## begin
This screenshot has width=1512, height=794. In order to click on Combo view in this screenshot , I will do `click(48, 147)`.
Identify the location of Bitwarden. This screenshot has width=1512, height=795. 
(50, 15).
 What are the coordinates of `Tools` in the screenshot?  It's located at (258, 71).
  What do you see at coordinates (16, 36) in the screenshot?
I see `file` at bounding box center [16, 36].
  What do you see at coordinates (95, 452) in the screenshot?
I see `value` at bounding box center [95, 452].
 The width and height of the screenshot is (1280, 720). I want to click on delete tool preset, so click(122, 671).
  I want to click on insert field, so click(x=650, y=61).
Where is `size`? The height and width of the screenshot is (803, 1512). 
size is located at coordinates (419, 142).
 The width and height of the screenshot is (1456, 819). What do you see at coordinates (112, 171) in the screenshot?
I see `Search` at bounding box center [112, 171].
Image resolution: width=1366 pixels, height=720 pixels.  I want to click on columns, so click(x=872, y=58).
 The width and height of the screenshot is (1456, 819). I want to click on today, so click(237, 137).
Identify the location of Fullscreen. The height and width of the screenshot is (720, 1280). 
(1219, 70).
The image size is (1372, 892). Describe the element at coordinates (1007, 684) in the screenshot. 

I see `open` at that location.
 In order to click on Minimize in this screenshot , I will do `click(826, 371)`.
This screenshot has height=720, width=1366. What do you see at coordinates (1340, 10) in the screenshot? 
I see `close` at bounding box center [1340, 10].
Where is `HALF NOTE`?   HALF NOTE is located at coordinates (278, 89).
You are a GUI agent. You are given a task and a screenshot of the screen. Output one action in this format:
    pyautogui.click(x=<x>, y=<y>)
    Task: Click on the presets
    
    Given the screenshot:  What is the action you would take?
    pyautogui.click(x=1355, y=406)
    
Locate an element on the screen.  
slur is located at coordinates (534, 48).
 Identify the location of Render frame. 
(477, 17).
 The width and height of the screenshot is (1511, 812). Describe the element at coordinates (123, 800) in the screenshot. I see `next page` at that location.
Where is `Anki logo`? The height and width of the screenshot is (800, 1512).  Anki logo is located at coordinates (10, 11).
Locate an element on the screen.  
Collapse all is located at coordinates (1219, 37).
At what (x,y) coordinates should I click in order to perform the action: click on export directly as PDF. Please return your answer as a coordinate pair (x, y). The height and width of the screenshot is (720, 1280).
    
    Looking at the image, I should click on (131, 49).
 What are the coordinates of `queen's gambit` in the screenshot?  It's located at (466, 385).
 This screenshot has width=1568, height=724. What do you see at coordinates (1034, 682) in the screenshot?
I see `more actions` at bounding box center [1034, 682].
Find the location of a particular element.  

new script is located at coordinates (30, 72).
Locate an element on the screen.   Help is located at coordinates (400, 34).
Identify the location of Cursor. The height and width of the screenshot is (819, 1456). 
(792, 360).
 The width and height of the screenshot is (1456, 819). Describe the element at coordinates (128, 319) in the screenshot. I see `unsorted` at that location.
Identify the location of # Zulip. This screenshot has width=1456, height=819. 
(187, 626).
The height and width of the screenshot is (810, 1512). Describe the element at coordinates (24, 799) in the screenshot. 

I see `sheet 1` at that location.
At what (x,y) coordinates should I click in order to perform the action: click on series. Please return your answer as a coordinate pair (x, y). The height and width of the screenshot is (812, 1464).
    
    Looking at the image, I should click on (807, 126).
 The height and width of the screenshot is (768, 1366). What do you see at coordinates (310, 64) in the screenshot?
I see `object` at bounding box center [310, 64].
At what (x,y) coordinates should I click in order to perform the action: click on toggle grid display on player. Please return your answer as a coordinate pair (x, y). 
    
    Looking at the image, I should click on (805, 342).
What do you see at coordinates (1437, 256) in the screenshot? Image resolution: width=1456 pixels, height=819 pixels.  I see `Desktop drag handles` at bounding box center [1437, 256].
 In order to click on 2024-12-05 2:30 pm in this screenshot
## end
Return every one of the records above exactly as they stand, without changing them.

### SOLUTION
This screenshot has width=1512, height=794. In order to click on Combo view in this screenshot , I will do `click(48, 147)`.
Identify the location of Bitwarden. This screenshot has width=1512, height=795. 
(50, 15).
 What are the coordinates of `Tools` in the screenshot?  It's located at (258, 71).
  What do you see at coordinates (16, 36) in the screenshot?
I see `file` at bounding box center [16, 36].
  What do you see at coordinates (95, 452) in the screenshot?
I see `value` at bounding box center [95, 452].
 The width and height of the screenshot is (1280, 720). I want to click on delete tool preset, so click(122, 671).
  I want to click on insert field, so click(x=650, y=61).
Where is `size`? The height and width of the screenshot is (803, 1512). 
size is located at coordinates (419, 142).
 The width and height of the screenshot is (1456, 819). What do you see at coordinates (112, 171) in the screenshot?
I see `Search` at bounding box center [112, 171].
Image resolution: width=1366 pixels, height=720 pixels.  I want to click on columns, so click(x=872, y=58).
 The width and height of the screenshot is (1456, 819). I want to click on today, so click(237, 137).
Identify the location of Fullscreen. The height and width of the screenshot is (720, 1280). 
(1219, 70).
The image size is (1372, 892). Describe the element at coordinates (1007, 684) in the screenshot. 

I see `open` at that location.
 In order to click on Minimize in this screenshot , I will do `click(826, 371)`.
This screenshot has height=720, width=1366. What do you see at coordinates (1340, 10) in the screenshot? 
I see `close` at bounding box center [1340, 10].
Where is `HALF NOTE`?   HALF NOTE is located at coordinates (278, 89).
You are a GUI agent. You are given a task and a screenshot of the screen. Output one action in this format:
    pyautogui.click(x=<x>, y=<y>)
    Task: Click on the presets
    
    Given the screenshot:  What is the action you would take?
    pyautogui.click(x=1355, y=406)
    
Locate an element on the screen.  
slur is located at coordinates (534, 48).
 Identify the location of Render frame. 
(477, 17).
 The width and height of the screenshot is (1511, 812). Describe the element at coordinates (123, 800) in the screenshot. I see `next page` at that location.
Where is `Anki logo`? The height and width of the screenshot is (800, 1512).  Anki logo is located at coordinates (10, 11).
Locate an element on the screen.  
Collapse all is located at coordinates (1219, 37).
At what (x,y) coordinates should I click in order to perform the action: click on export directly as PDF. Please return your answer as a coordinate pair (x, y). The height and width of the screenshot is (720, 1280).
    
    Looking at the image, I should click on (131, 49).
 What are the coordinates of `queen's gambit` in the screenshot?  It's located at (466, 385).
 This screenshot has width=1568, height=724. What do you see at coordinates (1034, 682) in the screenshot?
I see `more actions` at bounding box center [1034, 682].
Find the location of a particular element.  

new script is located at coordinates (30, 72).
Locate an element on the screen.   Help is located at coordinates (400, 34).
Identify the location of Cursor. The height and width of the screenshot is (819, 1456). 
(792, 360).
 The width and height of the screenshot is (1456, 819). Describe the element at coordinates (128, 319) in the screenshot. I see `unsorted` at that location.
Identify the location of # Zulip. This screenshot has width=1456, height=819. 
(187, 626).
The height and width of the screenshot is (810, 1512). Describe the element at coordinates (24, 799) in the screenshot. 

I see `sheet 1` at that location.
At what (x,y) coordinates should I click in order to perform the action: click on series. Please return your answer as a coordinate pair (x, y). The height and width of the screenshot is (812, 1464).
    
    Looking at the image, I should click on (807, 126).
 The height and width of the screenshot is (768, 1366). What do you see at coordinates (310, 64) in the screenshot?
I see `object` at bounding box center [310, 64].
At what (x,y) coordinates should I click in order to perform the action: click on toggle grid display on player. Please return your answer as a coordinate pair (x, y). 
    
    Looking at the image, I should click on (805, 342).
What do you see at coordinates (1437, 256) in the screenshot? Image resolution: width=1456 pixels, height=819 pixels.  I see `Desktop drag handles` at bounding box center [1437, 256].
 In order to click on 2024-12-05 2:30 pm in this screenshot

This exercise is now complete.